E al caos dell'emergenza si è aggiunta una Laurea Magistrale. «Ho iniziato questo percorso di studi in Scienze delle Professioni Sanitarie della Prevenzione, due anni fa a Firenze. Ho dato l'ultimo esame il 23 dicembre, pensavo di avere un periodo di tempo per rilassarmi ed iniziare con calma a scrivere la tesi, invece ho dovuto rivedere i miei piani. I primi di marzo siamo piombati nell'emergenza, mentre tra l'altro eravamo impegnati a raggiungere gli obiettivi di copertura prevista dal piano nazionale di prevezione vaccinale. Abbiamo dovuto fare i conti con un'organizzazione che al momento prevedeva altro, quindi non è stato semplice. Però ci siamo strutturati velocemente e in brevissimo tempo eravamo in grado di ottemperare alle richieste».

Qual è stata la difficoltà più grande incontrata? «Il problema vero è stato quello di riuscire a terminare la tesi perchè da 50 giorni praticamente ho una media lavorativa di 12/13 ore al giorno. Ho dovuto finire di scrivere la tesi di notte e la mattina tornare al lavoro, senza turni di riposo. Riguardando ora i giorni indietro posso dire che è stata veramente dura, tra l'ansia di non riuscere a raggiungere l'obiettivo e la stanchezza per il lavoro. Ancora ad oggi forse sto smaltendo l'adrenalina. Pensa che il giorno della laurea, il 22 aprile, finita la discussione ho dato una mano ai colleghi che erano in turno, e il giorno dopo ho fatto altre 14 ore».

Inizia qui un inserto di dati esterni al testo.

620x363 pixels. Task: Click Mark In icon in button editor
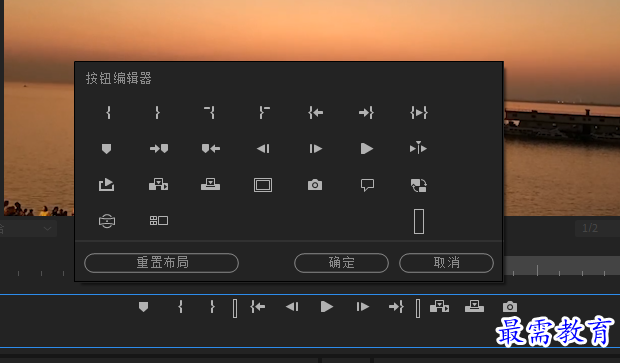click(108, 113)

In molti avrebbero deciso di postipare il traguardo... «Sicuramente sarebbe stata la scelta più facile, però mi ero prefissato che mi volevo laureare, era un obiettivo che volevo raggiungere, non volevo posticiparlo perchè ci ho speso molto, soprattutto in termini di sacrificio. Noi siamo umbertidesi la cosiddetta “tigna” non ci manca e quindi ho deciso di andare avanti. È stata una grandissima soddisfazione, è come la scalata del monte, stancante per arrivare in cima ma quando ci arrivi vedi un bellissimo panorama». 

In questo periodo hai mai avuto paura? «In realtà con questi ritmi lavorativi intensi non ho nemmeno avuto modo di ragionarci più di tanto. Tutti quanti abbiamo lavorato per adrenalina, presi dall'emergenza, non si pensi ai rischi, ma al fatto che c'è una popolazione che devi tutelare». 

Cosa ti ha colpito di più nella gestione dell'emergenza? «Sicuramente la professionalità di tutti, non solo di noi assistenti sanitari, ma anche dei medici. Nessuno ha detto “no mi tiro indietro”. Molti hanno famiglia e tutti hanno sempre lavorato come dei muli e dopo tutti questi giorni di lavoro ininterrotto non è facile perchè i nervi sono a fior di pelle».

Come vedi la gestione della Fase 2? «Sarà una sfida: pianificare e programmare le azioni di prevenzione per isolare i nuovi focolai dopo la riapertura delle aziende e delle scuole soprattutto. Tornare ad una semi-normalità la sfida futura sarà questa, intercettare i piccoli focolai e bloccarli il prima possibile. Poi ci sarà tutta la mole di lavoro lasciata indietro per sopperire a questa pandemia. Ma di una cosa sono convinto, se c'è una cosa che questo virus ci ha insegnato è senza dubbio il valore della sanità pubblica».